_What this task involves_:
Pull out each line in the entries below that contains the string "link". Letter case matters.

_Exercise input_:

----------------------------------------

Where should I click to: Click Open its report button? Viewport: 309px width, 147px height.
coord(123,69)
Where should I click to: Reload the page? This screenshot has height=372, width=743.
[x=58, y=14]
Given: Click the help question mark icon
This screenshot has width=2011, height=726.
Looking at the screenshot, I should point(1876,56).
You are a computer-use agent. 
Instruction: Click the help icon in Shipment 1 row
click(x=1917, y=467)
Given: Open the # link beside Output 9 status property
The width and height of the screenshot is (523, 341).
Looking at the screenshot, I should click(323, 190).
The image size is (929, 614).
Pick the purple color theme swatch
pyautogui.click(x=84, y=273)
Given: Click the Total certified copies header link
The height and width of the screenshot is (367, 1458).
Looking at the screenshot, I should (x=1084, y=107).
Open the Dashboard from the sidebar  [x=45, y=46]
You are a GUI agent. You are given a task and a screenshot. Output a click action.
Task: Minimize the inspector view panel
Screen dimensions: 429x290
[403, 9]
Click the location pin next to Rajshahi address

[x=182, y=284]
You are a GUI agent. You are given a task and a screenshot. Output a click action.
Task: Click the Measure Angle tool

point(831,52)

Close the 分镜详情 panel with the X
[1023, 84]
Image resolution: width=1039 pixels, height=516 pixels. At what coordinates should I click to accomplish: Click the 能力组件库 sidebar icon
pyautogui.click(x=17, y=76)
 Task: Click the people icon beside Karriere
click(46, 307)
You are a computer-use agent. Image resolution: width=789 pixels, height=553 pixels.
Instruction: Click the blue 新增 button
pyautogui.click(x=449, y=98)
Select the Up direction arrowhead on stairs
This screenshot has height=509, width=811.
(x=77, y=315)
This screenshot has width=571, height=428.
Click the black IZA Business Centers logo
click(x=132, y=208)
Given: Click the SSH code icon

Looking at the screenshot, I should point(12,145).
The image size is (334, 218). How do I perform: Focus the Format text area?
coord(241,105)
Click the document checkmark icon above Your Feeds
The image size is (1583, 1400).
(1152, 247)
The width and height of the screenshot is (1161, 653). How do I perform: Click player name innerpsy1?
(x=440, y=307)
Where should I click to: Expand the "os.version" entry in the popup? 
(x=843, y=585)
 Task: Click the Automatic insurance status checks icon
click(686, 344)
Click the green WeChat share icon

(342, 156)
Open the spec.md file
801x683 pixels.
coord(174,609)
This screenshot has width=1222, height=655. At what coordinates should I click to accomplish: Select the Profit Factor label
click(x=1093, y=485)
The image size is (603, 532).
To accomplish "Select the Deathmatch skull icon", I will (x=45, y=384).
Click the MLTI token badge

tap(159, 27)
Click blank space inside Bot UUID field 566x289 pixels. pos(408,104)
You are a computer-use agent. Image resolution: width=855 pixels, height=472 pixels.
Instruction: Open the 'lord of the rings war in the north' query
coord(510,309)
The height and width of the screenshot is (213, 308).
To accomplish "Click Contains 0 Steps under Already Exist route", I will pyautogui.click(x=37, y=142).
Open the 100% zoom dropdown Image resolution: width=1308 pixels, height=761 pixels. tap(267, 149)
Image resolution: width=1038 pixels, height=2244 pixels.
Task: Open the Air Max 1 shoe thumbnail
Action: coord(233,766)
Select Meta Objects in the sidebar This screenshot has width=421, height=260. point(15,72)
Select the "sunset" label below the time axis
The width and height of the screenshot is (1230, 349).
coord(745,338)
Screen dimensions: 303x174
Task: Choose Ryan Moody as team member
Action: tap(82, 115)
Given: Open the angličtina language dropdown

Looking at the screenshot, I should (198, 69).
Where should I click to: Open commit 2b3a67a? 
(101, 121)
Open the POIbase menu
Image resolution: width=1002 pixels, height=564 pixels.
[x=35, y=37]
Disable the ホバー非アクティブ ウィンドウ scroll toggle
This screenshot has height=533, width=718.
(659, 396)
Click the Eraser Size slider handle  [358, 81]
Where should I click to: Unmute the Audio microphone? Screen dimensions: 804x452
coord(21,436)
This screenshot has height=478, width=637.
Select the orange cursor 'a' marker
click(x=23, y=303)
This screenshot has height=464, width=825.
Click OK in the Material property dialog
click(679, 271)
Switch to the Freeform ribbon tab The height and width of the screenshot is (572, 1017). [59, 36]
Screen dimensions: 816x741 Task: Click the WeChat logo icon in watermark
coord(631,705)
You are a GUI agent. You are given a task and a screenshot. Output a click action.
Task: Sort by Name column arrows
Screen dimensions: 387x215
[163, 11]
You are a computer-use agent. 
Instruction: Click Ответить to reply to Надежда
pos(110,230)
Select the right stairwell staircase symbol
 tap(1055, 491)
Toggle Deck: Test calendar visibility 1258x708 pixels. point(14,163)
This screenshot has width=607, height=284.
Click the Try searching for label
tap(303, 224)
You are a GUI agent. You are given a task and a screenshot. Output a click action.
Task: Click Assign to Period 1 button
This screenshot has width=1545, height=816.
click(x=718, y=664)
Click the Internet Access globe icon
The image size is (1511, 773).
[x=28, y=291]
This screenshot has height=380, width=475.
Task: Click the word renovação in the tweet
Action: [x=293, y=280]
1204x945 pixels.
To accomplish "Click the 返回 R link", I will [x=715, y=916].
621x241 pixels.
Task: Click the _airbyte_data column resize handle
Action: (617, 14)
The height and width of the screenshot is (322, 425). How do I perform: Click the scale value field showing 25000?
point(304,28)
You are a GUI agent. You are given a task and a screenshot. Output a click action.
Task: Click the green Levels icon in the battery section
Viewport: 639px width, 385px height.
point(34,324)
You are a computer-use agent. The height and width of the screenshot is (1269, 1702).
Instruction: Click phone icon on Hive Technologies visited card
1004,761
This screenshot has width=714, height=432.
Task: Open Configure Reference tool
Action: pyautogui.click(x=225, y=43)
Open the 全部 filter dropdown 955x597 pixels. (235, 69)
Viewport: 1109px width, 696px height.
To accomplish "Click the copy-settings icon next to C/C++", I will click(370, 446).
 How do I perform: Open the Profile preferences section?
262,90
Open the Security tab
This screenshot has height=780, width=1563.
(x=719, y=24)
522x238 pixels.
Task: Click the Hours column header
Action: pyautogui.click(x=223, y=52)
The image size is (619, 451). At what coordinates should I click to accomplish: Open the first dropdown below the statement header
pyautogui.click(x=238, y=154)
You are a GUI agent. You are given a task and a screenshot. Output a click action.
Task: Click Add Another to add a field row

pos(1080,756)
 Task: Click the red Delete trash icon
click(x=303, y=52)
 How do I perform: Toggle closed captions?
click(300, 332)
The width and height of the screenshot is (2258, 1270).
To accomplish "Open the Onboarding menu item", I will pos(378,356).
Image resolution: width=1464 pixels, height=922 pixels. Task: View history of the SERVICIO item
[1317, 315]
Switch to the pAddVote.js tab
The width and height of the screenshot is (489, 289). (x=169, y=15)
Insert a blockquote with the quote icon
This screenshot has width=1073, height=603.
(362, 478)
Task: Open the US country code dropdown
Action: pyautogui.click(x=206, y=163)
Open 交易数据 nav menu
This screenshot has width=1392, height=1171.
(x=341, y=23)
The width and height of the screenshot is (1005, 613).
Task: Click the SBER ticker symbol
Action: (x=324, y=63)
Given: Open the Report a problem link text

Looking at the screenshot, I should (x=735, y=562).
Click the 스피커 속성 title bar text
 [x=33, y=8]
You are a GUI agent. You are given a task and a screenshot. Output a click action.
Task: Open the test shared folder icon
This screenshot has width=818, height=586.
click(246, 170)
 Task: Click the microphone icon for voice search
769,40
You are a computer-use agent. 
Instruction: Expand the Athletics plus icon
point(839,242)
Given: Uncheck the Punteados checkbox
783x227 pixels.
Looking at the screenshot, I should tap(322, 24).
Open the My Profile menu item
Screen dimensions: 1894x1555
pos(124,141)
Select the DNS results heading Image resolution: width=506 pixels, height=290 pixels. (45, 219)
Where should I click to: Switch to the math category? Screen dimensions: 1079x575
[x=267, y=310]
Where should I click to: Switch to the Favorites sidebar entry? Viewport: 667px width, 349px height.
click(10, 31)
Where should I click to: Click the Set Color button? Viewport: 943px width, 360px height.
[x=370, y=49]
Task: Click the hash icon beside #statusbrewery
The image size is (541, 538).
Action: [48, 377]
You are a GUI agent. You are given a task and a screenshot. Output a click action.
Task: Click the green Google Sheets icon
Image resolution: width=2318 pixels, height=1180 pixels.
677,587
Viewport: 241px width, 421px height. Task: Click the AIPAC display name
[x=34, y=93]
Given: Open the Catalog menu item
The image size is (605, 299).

----------------------------------------

_Solution_:
Given: Open the # link beside Output 9 status property
Given: Click the Total certified copies header link
To accomplish "Click the 返回 R link", I will [x=715, y=916].
Given: Open the Report a problem link text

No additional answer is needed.